* What is being asked
Convert the listing below into a Markdown table with the columns Row and Line, putting each line in its own numbered row and leaving out blank lines.

* Entries provided
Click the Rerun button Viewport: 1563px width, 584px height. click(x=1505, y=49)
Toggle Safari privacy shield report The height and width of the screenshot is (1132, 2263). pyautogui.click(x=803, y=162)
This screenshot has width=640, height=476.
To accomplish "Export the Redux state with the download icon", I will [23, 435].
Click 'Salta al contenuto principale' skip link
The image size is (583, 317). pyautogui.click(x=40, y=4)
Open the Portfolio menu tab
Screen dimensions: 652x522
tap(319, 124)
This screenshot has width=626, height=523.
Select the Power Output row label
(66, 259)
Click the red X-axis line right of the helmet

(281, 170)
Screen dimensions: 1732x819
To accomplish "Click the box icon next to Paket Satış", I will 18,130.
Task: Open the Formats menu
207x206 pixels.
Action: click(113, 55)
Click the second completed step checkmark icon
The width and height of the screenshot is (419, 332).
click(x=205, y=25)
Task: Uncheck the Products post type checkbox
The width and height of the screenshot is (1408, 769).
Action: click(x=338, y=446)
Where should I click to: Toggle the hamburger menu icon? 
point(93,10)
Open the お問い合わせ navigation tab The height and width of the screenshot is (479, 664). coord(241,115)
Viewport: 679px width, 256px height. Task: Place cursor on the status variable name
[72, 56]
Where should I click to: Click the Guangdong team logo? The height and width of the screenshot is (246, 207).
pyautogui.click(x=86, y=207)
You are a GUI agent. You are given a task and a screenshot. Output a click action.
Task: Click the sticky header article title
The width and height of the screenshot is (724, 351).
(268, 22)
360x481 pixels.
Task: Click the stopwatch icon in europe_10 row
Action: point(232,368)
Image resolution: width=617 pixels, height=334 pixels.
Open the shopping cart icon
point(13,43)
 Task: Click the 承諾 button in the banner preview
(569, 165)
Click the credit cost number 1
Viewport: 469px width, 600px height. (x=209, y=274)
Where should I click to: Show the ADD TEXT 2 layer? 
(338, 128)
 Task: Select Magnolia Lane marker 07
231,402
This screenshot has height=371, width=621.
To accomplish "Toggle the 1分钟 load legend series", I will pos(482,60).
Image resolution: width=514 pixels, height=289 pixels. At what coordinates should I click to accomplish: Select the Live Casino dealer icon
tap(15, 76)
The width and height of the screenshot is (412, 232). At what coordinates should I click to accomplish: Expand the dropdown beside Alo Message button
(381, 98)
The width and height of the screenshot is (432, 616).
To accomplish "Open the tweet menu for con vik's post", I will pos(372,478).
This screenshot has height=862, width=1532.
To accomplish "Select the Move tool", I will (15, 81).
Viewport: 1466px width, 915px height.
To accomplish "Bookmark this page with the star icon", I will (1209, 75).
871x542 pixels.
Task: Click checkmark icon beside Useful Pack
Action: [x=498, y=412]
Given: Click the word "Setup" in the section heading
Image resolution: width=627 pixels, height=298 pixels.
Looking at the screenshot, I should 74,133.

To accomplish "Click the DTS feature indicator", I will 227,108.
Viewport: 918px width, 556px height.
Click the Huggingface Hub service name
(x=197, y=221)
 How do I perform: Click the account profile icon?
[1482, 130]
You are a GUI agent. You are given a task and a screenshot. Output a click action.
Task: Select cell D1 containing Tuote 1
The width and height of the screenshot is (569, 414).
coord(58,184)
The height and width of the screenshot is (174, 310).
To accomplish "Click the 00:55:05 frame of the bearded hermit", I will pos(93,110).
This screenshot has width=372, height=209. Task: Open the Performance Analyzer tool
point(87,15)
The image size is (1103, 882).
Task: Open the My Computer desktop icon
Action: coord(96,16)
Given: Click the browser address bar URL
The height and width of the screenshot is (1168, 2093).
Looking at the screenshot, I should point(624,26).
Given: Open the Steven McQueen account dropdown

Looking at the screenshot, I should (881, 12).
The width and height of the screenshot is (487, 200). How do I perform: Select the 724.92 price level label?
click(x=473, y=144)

* Exercise result
| Row | Line |
|---|---|
| 1 | Click the Rerun button Viewport: 1563px width, 584px height. click(x=1505, y=49) |
| 2 | Toggle Safari privacy shield report The height and width of the screenshot is (1132, 2263). pyautogui.click(x=803, y=162) |
| 3 | This screenshot has width=640, height=476. |
| 4 | To accomplish "Export the Redux state with the download icon", I will [23, 435]. |
| 5 | Click 'Salta al contenuto principale' skip link |
| 6 | The image size is (583, 317). pyautogui.click(x=40, y=4) |
| 7 | Open the Portfolio menu tab |
| 8 | Screen dimensions: 652x522 |
| 9 | tap(319, 124) |
| 10 | This screenshot has width=626, height=523. |
| 11 | Select the Power Output row label |
| 12 | (66, 259) |
| 13 | Click the red X-axis line right of the helmet |
| 14 | (281, 170) |
| 15 | Screen dimensions: 1732x819 |
| 16 | To accomplish "Click the box icon next to Paket Satış", I will 18,130. |
| 17 | Task: Open the Formats menu |
| 18 | 207x206 pixels. |
| 19 | Action: click(113, 55) |
| 20 | Click the second completed step checkmark icon |
| 21 | The width and height of the screenshot is (419, 332). |
| 22 | click(x=205, y=25) |
| 23 | Task: Uncheck the Products post type checkbox |
| 24 | The width and height of the screenshot is (1408, 769). |
| 25 | Action: click(x=338, y=446) |
| 26 | Where should I click to: Toggle the hamburger menu icon?  |
| 27 | point(93,10) |
| 28 | Open the お問い合わせ navigation tab The height and width of the screenshot is (479, 664). coord(241,115) |
| 29 | Viewport: 679px width, 256px height. Task: Place cursor on the status variable name |
| 30 | [72, 56] |
| 31 | Where should I click to: Click the Guangdong team logo? The height and width of the screenshot is (246, 207). |
| 32 | pyautogui.click(x=86, y=207) |
| 33 | You are a GUI agent. You are given a task and a screenshot. Output a click action. |
| 34 | Task: Click the sticky header article title |
| 35 | The width and height of the screenshot is (724, 351). |
| 36 | (268, 22) |
| 37 | 360x481 pixels. |
| 38 | Task: Click the stopwatch icon in europe_10 row |
| 39 | Action: point(232,368) |
| 40 | Image resolution: width=617 pixels, height=334 pixels. |
| 41 | Open the shopping cart icon |
| 42 | point(13,43) |
| 43 |  Task: Click the 承諾 button in the banner preview |
| 44 | (569, 165) |
| 45 | Click the credit cost number 1 |
| 46 | Viewport: 469px width, 600px height. (x=209, y=274) |
| 47 | Where should I click to: Show the ADD TEXT 2 layer?  |
| 48 | (338, 128) |
| 49 |  Task: Select Magnolia Lane marker 07 |
| 50 | 231,402 |
| 51 | This screenshot has height=371, width=621. |
| 52 | To accomplish "Toggle the 1分钟 load legend series", I will pos(482,60). |
| 53 | Image resolution: width=514 pixels, height=289 pixels. At what coordinates should I click to accomplish: Select the Live Casino dealer icon |
| 54 | tap(15, 76) |
| 55 | The width and height of the screenshot is (412, 232). At what coordinates should I click to accomplish: Expand the dropdown beside Alo Message button |
| 56 | (381, 98) |
| 57 | The width and height of the screenshot is (432, 616). |
| 58 | To accomplish "Open the tweet menu for con vik's post", I will pos(372,478). |
| 59 | This screenshot has height=862, width=1532. |
| 60 | To accomplish "Select the Move tool", I will (15, 81). |
| 61 | Viewport: 1466px width, 915px height. |
| 62 | To accomplish "Bookmark this page with the star icon", I will (1209, 75). |
| 63 | 871x542 pixels. |
| 64 | Task: Click checkmark icon beside Useful Pack |
| 65 | Action: [x=498, y=412] |
| 66 | Given: Click the word "Setup" in the section heading |
| 67 | Image resolution: width=627 pixels, height=298 pixels. |
| 68 | Looking at the screenshot, I should 74,133. |
| 69 | To accomplish "Click the DTS feature indicator", I will 227,108. |
| 70 | Viewport: 918px width, 556px height. |
| 71 | Click the Huggingface Hub service name |
| 72 | (x=197, y=221) |
| 73 |  How do I perform: Click the account profile icon? |
| 74 | [1482, 130] |
| 75 | You are a GUI agent. You are given a task and a screenshot. Output a click action. |
| 76 | Task: Select cell D1 containing Tuote 1 |
| 77 | The width and height of the screenshot is (569, 414). |
| 78 | coord(58,184) |
| 79 | The height and width of the screenshot is (174, 310). |
| 80 | To accomplish "Click the 00:55:05 frame of the bearded hermit", I will pos(93,110). |
| 81 | This screenshot has width=372, height=209. Task: Open the Performance Analyzer tool |
| 82 | point(87,15) |
| 83 | The image size is (1103, 882). |
| 84 | Task: Open the My Computer desktop icon |
| 85 | Action: coord(96,16) |
| 86 | Given: Click the browser address bar URL |
| 87 | The height and width of the screenshot is (1168, 2093). |
| 88 | Looking at the screenshot, I should point(624,26). |
| 89 | Given: Open the Steven McQueen account dropdown |
| 90 | Looking at the screenshot, I should (881, 12). |
| 91 | The width and height of the screenshot is (487, 200). How do I perform: Select the 724.92 price level label? |
| 92 | click(x=473, y=144) |